漫才日本一を決める『M-1グランプリ2020』(ABC・テレビ朝日系)が20日に生放送され、野田クリスタル(34)と村上(36)による、お笑いコンビ・マヂカルラブリーが優勝し、16代目王者になった。ツッコミ担当の村上は、母校である法政大学のお笑いサークル・HOSに所属し、漫才やコントを披露し笑いの技術を磨いてきたが、そのHOSの公式ツイッターが「おめでとうございます」とOGを祝福した。同サークルに所属していた筆者が、当時の村上が芸と向き合う様子を伝える。

【写真】奇抜な動きで爆笑!『M-1』でネタを披露するマヂカルラブリー

 HOSの公式ツイッターでは「HOS5期でOBの村上さんのコンビ、マヂカルラブリーが本日の『M-1グランプリ 2020』で見事優勝を飾りました!! おめでとうございます」と祝福し、「今後の更なる活躍を応援しています」と伝えた。

 法政大学の市ヶ谷キャンパスを拠点に活動しているHOSは、他大学の学生も所属しており、1~2ヶ月に1回のペースで学内、半年に1回のペースで学外の劇場でお笑いライブを開催し学生がネタを披露。学園祭ではプロの芸人を招いてともにライブを開催し、4日間で軽1000人近くの観客を動員している。なお、OBには、マヂカルラブリーの村上のほか、2012年KOC決勝進出のよふかしの会(大重、砂川)、ピン芸人のTEAM近藤がいる。

 村上は野田とコンビ結成する前は、サークル内でほかのユニット、コンビを組んでおり、ツッコミではなくボケを担当。そして、自身もサークル員の一芸人として出場した団体戦『大学お笑い日本一決定戦2006』で優勝(※HOSが優勝)。その後、プロの芸人を目指すため、すでに芸人活動をしており相方を探していた野田と2007年にコンビを結成した。

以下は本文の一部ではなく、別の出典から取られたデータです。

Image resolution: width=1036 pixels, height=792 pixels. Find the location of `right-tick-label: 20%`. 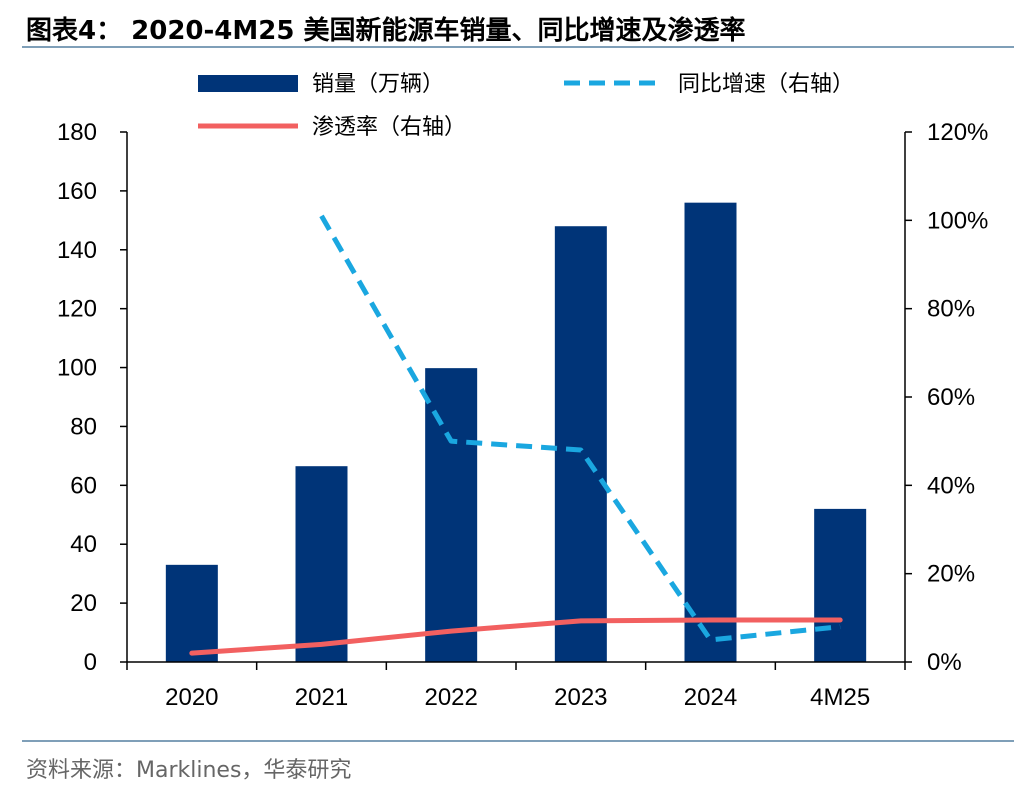

right-tick-label: 20% is located at coordinates (951, 574).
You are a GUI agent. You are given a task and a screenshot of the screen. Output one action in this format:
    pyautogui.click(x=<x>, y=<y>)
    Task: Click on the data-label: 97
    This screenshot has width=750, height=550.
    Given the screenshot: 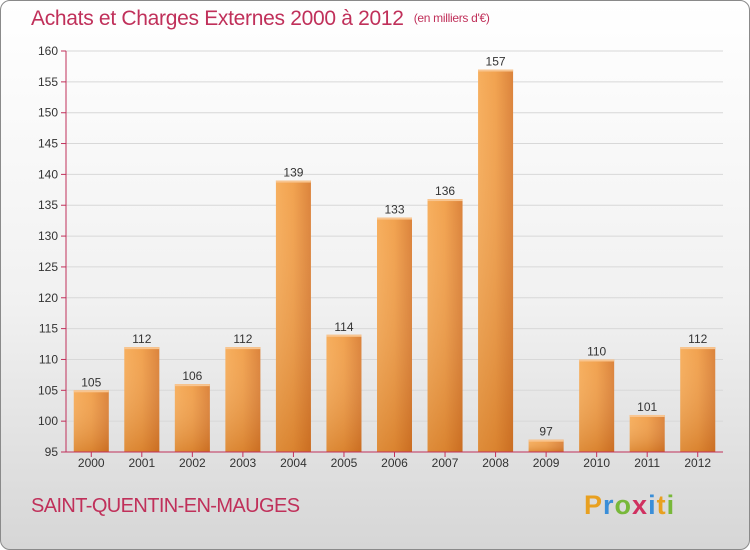 What is the action you would take?
    pyautogui.click(x=546, y=432)
    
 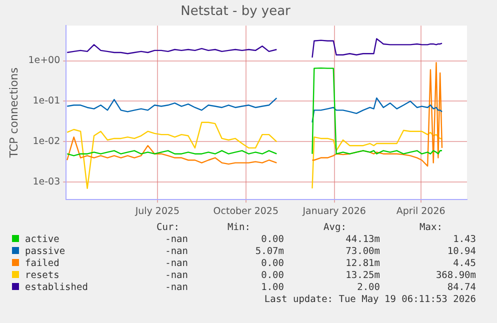 I want to click on text: 5.07m, so click(x=269, y=252).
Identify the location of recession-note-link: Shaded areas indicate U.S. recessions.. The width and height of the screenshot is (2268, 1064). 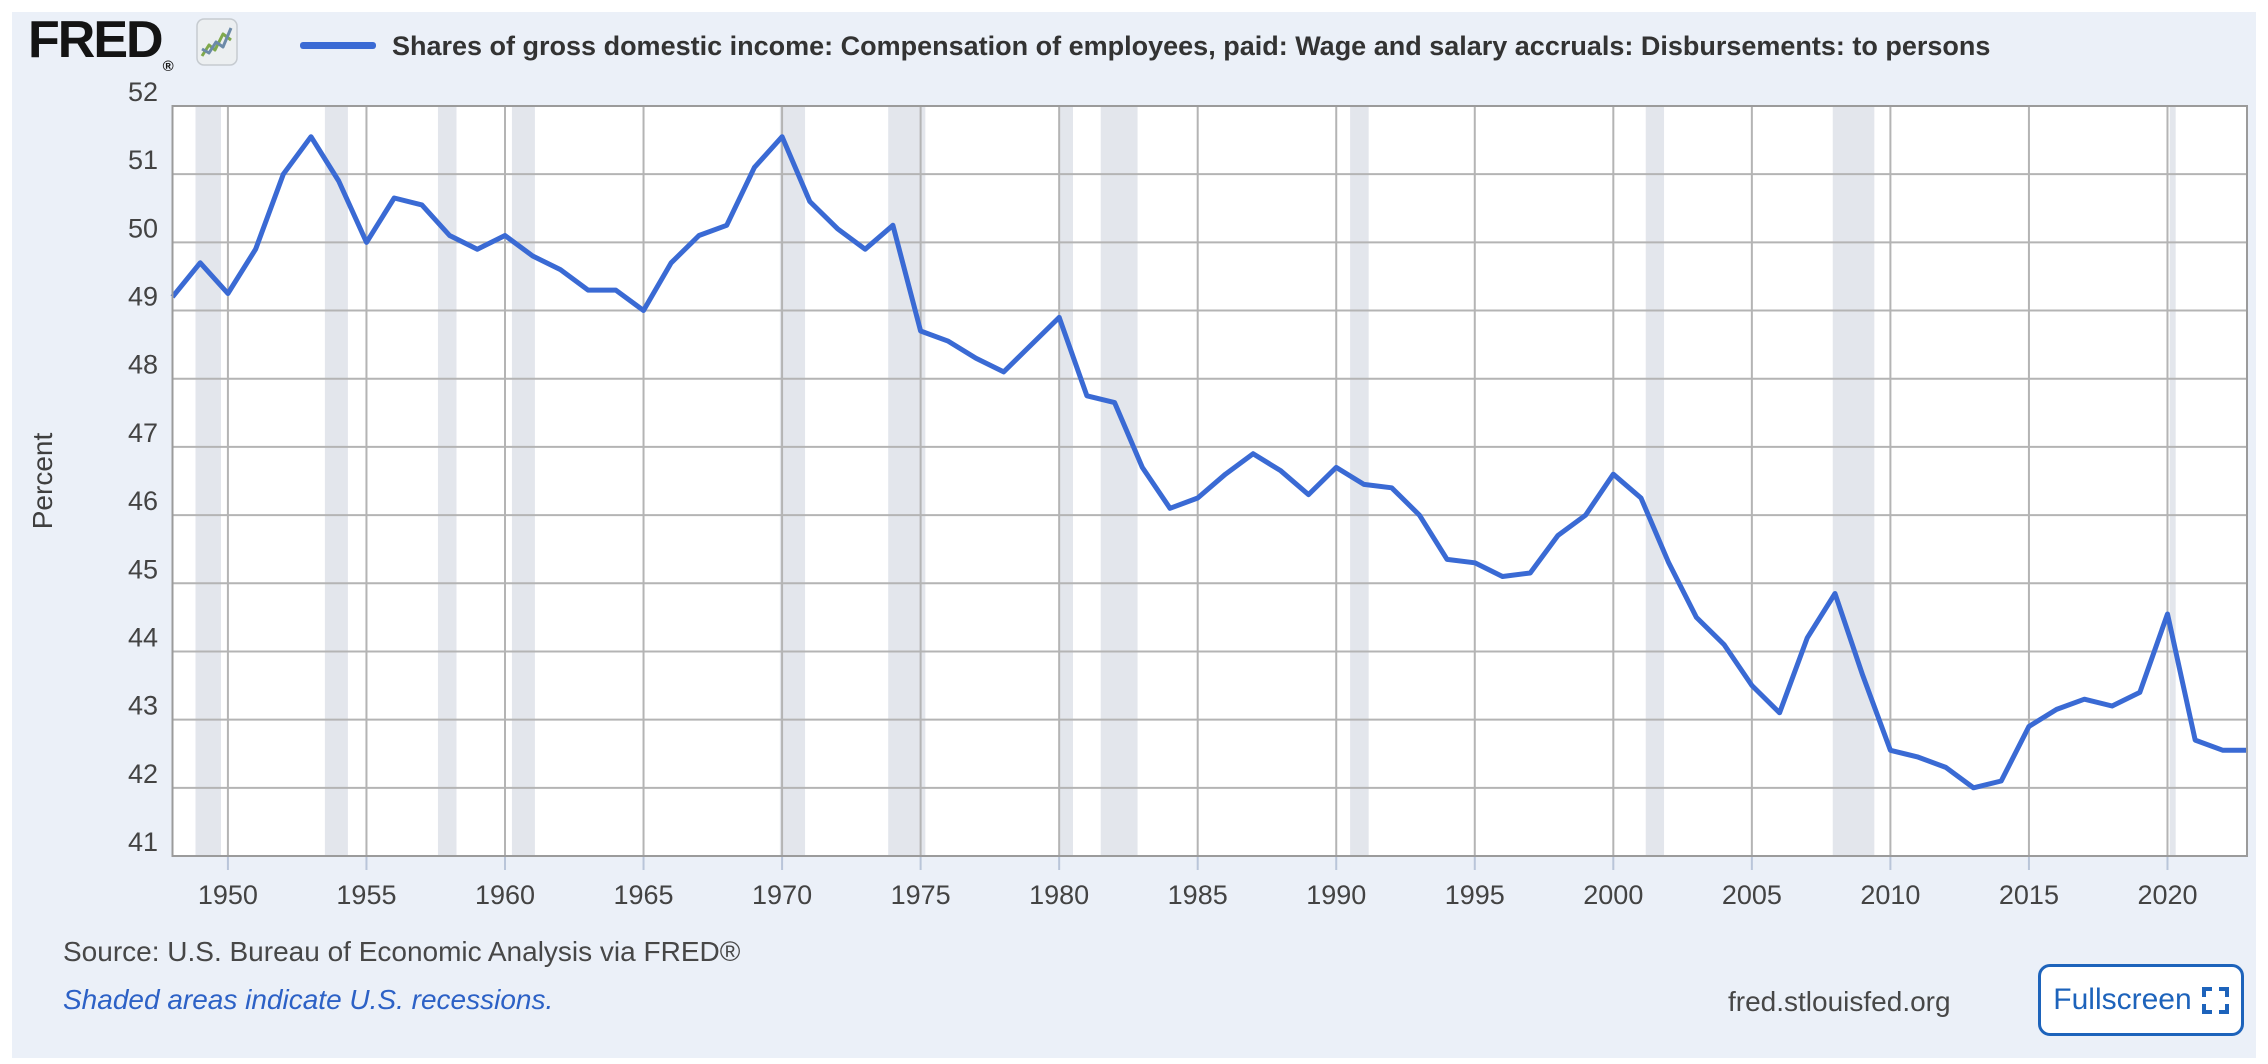
(308, 1000).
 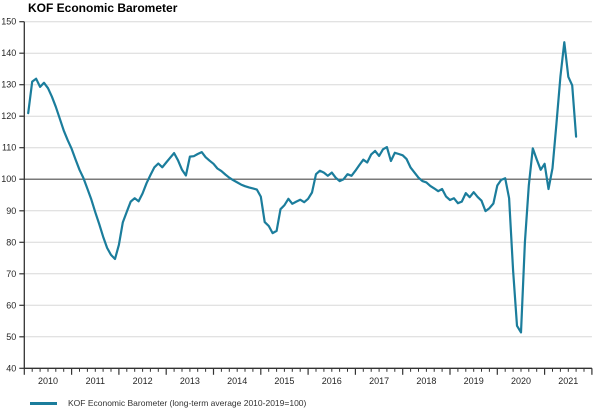 I want to click on y-tick-label: 80, so click(x=11, y=242).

 大学内の空き部屋でネタ作りや練習をし、ライブ出演を重ねながら芸を磨き、同年にM-1グランプリに出場すると3回戦敗退、2008年に初の準決勝進出を果たした。

 サークル内での村上は、誰に対しても仲良く接し、ネタで悩む後輩の学生芸人に対しても「ボケの順番を変えたらいいと思うな」「強めのツッコミより、柔らかめな方がいい」などとアドバイスを贈る優しい人物。周囲の空気感を大事にする村上の優しい人柄は、この日の『M-1』本番でも表れており、ファイナルラウンドに進出が決まった際、司会の今田耕司から意気込みを求められると真面目な回答をし、ボケの相方・野田クリスタルの個性を際立たせていた。

 同大会は「日本一の漫才師を決める大会」として2001年にスタート。2010年の第10回開催で一旦終了し、2015年に5年ぶりに復活した。今回のファイナリストは、アキナ、マヂカルラブリー、見取り図、錦鯉、ニューヨーク、おいでやすこが、オズワルド、東京ホテイソン、ウエストランド、敗者復活を勝ち上がったインディアンスの10組。

 ファーストラウンドでは、おいでやすこがが658点を獲得してトップ通過。続いて、マヂカルラブリーが649点、見取り図が648点を獲得し、3組がファイナルラウンドに進出した。ファイナルラウンドでは、マヂカルラブリーが3票、おいでやすこがと見取り図が2表となり、マヂカルラブリーに軍配が上がった。